Perseid Promise

Perseid Promise

13th August 2015 0 By ajreid22

Last night, after the captain and crew went to bed, I stuck around on the bow of the Sarinda to catch the Perseid meteor shower.  I wedged my rucksack under my head and kept my eyes fixed on the night sky until bright green lights began streaking across it, leaving vapour trails in their wake.

I didn’t have a wish ready: I had to root around for one, trying to choose something not too selfish and not too far-fetched.  The corner of North Wales looked like it was being attacked from space at one point, making me wonder what would happen if one were to strike the estuary, which is still reported to be full of unexploded bombs from World War Two.

It reminded me of being a child again, when I used to play with my friends down on the shore, discovering and investigating wrecked boats and winding gutters.  We made The Hidey Hole out of a huge concrete pipe that had been discarded in the woods and launched regular water pistol assaults on another gang from there.  There were rope-swings, rope-bridges, fox-holes, tunnels, BMX ramps and a potentially lethal zipline.

Unauthorised use of our facilities was the most common cause for confrontations, which often escalated to the point of parents getting involved, displeased at their beloved little angels coming home covered in mud and soaking wet, having lost the territory battle.  No-one ever got really hurt.  An older brother threw a brick at me once, hitting me in the leg, but it didn’t do much damage.  I just pretended it did, so that his mum would ground him, taking him out of the equation for a week and leaving his brother fair game for another water-bombing.

More often than not, we all ended up playing together and becoming friends after the initial tribal stand-offs, building yet more jumps, slides and ramps, after which we would go to one another’s houses for the ubiquitous dinner of fish fingers, chips and peas.  We would be careful to mind our manners and remove our shoes if it was “that kind of house” for the benefit of our pals more than anything, so that they would be able to continue to come out to play.

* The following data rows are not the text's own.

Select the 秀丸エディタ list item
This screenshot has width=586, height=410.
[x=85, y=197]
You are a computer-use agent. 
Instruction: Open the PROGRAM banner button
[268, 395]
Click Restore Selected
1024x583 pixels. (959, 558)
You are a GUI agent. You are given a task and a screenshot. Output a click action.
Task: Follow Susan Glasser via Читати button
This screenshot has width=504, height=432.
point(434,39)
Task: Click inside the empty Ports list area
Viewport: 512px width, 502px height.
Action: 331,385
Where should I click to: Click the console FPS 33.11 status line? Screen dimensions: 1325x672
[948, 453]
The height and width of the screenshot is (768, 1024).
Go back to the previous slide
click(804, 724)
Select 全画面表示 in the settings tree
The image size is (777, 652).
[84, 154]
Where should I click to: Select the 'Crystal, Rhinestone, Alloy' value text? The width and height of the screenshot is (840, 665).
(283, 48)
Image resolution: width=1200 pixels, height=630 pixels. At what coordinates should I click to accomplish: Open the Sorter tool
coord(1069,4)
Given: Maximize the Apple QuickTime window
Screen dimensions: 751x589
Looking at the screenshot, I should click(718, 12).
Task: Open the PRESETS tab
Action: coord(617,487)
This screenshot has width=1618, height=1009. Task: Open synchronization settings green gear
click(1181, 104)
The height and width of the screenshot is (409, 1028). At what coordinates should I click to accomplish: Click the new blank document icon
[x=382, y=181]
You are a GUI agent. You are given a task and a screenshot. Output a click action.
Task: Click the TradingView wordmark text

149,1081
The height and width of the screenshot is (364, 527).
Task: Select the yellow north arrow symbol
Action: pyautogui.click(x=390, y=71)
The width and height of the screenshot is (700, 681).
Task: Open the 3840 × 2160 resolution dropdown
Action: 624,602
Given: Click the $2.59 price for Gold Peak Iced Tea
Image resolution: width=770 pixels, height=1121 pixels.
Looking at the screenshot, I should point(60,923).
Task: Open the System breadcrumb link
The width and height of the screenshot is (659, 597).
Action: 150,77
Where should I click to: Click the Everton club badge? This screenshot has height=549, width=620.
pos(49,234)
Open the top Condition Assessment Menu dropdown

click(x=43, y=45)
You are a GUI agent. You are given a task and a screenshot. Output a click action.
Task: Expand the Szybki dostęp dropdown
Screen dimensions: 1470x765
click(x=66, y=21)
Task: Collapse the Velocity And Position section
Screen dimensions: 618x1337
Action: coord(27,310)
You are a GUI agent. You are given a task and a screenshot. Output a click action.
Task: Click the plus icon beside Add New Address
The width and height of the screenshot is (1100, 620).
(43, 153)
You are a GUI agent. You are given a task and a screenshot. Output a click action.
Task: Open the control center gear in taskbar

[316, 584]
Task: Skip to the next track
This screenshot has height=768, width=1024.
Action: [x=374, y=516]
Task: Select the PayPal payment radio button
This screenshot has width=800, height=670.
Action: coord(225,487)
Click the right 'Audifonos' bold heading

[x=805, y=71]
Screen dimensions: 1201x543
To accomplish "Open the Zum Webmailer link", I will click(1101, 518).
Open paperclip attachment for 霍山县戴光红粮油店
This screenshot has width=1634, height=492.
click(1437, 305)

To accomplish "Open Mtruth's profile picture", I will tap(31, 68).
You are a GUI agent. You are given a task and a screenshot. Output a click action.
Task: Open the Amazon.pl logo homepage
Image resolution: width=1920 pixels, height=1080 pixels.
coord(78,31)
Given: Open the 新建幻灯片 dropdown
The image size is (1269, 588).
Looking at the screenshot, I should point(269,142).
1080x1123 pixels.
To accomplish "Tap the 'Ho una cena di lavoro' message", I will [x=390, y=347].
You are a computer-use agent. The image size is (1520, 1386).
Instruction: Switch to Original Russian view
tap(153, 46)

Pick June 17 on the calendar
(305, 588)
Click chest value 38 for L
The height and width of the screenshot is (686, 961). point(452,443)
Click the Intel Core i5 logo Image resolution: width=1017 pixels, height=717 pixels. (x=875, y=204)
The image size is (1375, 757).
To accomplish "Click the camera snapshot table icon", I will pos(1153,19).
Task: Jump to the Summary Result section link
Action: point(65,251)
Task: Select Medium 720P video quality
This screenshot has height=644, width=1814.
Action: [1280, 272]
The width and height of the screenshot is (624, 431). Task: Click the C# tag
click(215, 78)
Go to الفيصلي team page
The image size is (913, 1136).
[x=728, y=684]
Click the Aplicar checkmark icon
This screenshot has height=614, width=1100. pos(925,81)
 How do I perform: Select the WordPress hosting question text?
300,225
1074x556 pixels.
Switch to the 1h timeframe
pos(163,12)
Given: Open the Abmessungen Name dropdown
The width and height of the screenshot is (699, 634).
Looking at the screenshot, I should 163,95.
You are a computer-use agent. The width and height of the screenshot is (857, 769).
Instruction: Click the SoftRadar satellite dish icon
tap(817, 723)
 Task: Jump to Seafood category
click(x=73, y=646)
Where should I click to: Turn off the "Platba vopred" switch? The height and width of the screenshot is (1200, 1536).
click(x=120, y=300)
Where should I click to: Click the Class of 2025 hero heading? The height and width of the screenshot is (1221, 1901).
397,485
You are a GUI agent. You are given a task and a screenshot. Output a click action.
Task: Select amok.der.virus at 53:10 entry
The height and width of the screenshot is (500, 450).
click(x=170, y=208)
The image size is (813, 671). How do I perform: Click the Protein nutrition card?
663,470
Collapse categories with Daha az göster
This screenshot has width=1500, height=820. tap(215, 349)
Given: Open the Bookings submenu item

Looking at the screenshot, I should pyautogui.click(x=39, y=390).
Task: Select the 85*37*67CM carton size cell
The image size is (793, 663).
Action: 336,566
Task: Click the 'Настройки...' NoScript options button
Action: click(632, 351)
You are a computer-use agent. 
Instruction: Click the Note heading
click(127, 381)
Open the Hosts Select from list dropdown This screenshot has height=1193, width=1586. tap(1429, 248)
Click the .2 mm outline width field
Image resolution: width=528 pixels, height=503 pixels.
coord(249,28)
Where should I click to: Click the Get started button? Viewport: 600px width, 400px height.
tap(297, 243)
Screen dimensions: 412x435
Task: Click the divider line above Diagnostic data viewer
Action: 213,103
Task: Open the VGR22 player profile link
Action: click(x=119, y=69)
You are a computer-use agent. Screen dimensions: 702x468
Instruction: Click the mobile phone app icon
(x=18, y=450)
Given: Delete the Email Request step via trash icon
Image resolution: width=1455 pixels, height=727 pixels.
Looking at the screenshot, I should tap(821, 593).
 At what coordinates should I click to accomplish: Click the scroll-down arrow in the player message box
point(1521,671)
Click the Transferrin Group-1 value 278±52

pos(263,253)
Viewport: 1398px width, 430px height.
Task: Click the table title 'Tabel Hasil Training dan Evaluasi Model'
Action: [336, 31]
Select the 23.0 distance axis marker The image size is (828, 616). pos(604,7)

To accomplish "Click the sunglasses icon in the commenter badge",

Things changed when one of our gang discovered fire.  He proceeded to blow up The Hidey Hole (literally cracked it in two) with a load of deodorant cans, changed up his Super Soaker water pistol for a can of WD40 and a lighter and set fire to another gang’s BMX tyres.  The police got involved when neighbours from half a mile away heard The Hidey Hole go up.  It was with immediate effect that all of us were banned by our parents from playing down on the marsh anymore.  Sometimes, I would ride my bike down there to see if anyone was around, but no-one dared since our mate was being threatened with juvenile detention.  Everyone was asking each other who had grassed when we could get each other on the phone, but no-one knew, or so they claimed.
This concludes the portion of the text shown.